The dry items. 1/2 Cup white sugar in the small bowl.







Will post more pics later tonite when i bring this together.


----------



## Bearcarver (May 16, 2011)

LOL---So I finally find out where the Grape Ape comes from!

Sounds good!

I await your instructions "Great Purple One".







Bear


----------



## squirrel (May 16, 2011)

I've heard of using grape soda in sauce, can't wait to find out more. Come on Bear, share the popcorn.


----------



## Bearcarver (May 16, 2011)

Squirrel said:


> I've heard of using grape soda in sauce, can't wait to find out more. Come on Bear, share the popcorn.


If I'd have known you were coming, I'd have gotten the economy size!!!







Bear


----------



## biaviian (May 16, 2011)

Great, now I have a Dr. Pepper sauce to try AND a Grape Soda (Grape Nehi anyone?) sauce to make. 

Oh and Bear, in this area if you buy the economy popcorn and/or soda you get unlimited refils so stop hogging it all!!!!!


----------



## Bearcarver (May 16, 2011)




----------



## tyotrain (May 16, 2011)

will have my eye on this


----------



## BGKYSmoker (May 16, 2011)

Ok now kids pay attention . You will need 5, 1 qt mason jars or some other containers to hold the sauce.

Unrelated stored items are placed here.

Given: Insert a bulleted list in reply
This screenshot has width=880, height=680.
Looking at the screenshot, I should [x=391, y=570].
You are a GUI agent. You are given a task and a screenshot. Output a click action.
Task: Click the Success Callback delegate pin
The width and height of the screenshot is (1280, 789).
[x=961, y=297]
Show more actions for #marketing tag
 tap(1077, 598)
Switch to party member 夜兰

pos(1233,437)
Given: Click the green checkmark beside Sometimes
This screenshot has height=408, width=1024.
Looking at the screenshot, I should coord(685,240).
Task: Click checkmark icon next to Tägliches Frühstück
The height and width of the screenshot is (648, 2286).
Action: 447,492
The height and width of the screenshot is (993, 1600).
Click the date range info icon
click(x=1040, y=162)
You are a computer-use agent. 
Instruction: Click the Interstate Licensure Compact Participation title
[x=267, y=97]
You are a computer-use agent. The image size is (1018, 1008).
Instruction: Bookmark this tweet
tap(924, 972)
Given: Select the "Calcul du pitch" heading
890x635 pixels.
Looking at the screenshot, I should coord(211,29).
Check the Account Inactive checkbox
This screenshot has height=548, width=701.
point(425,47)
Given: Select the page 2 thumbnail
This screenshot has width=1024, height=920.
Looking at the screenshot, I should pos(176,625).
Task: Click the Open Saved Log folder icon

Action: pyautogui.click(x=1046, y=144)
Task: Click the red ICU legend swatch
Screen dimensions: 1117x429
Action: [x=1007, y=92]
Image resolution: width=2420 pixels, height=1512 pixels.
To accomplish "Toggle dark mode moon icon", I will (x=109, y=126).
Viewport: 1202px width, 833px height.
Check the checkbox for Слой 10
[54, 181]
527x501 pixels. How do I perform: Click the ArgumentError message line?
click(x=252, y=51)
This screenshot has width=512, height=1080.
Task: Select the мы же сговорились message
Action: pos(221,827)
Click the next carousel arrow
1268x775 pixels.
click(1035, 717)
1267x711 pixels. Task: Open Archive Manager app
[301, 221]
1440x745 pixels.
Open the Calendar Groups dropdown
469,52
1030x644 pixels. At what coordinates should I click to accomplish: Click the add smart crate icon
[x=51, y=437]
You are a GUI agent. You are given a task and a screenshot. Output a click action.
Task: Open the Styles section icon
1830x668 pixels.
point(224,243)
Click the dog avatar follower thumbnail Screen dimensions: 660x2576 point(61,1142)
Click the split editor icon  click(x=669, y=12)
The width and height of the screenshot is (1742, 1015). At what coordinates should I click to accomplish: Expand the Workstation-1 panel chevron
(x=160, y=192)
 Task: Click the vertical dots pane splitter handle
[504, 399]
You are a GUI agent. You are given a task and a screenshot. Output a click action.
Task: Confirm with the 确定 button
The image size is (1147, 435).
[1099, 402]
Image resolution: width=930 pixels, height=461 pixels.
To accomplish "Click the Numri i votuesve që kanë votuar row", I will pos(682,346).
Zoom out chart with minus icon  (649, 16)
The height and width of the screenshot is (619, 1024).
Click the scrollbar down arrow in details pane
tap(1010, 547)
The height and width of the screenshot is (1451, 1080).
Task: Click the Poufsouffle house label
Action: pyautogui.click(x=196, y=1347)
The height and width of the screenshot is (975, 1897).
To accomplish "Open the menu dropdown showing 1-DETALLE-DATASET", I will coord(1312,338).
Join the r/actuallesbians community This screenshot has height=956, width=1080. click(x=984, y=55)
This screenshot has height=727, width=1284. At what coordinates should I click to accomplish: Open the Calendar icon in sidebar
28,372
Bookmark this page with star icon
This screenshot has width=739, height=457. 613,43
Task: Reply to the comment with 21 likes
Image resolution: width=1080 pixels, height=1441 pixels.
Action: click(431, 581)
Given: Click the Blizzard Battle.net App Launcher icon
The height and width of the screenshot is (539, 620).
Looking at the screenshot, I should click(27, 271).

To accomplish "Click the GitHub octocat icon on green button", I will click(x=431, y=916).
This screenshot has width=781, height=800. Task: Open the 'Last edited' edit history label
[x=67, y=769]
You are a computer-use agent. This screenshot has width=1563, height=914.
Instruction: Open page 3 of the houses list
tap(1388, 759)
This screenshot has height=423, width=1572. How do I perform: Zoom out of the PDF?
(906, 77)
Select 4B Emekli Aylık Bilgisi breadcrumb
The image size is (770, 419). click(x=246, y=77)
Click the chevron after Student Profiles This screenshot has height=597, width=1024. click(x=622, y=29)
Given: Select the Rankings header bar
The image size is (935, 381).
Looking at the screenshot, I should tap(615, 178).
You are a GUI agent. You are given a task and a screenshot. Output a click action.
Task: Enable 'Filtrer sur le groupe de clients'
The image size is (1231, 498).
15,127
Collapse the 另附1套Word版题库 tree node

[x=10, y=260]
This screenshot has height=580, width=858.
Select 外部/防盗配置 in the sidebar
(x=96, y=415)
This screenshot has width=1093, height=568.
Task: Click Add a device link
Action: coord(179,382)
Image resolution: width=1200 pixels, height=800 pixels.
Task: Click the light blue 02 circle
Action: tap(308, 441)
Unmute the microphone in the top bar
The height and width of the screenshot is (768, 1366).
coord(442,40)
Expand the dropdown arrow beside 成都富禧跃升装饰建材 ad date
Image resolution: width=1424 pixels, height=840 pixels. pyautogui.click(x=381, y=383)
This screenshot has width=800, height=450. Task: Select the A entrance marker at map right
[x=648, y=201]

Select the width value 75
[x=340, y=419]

You more than likely will only use 1 bottle of the soda.

Empty the ketchup into the pan.







Invert the bottles cuz you want all the ketchup.







After you have all the ketchup, Fill the bottles with the soda and swoosh it around.













Next pour all 3 bottles of the swooshed soda into the pan with the ketchup.







Use a whisk to combine good. Turn the heat to medium. Whisk to keep from sticking.







Next add the qt of vinegar........Keep whisking and heat on.







Now you will need the dry ready to go.

1, 4 oz can black pepper

4 oz of garlic salt (not powder or granulated)

1/2 cup sugar

4 oz of your fav chili powder

Combine all the dry into a bowl or measuring cup.













Keep whisking the pot.







Then whisk in the dry to the pot. Whisk in very good so you dont have clumps.







Bring the temp up so you have a mild rolling broil here. About 10-15 mins







Next add the bottle of mustard. Whisk in good. The sauce will change color here. 







Turn heat to high and bring to a broil and keep whisking and add the Tabasco. Iused the whole 2 oz bottle.







Bring pot to a broil then turn heat down to simmer for 30 mins. Keep stirring so the sauce does not burn.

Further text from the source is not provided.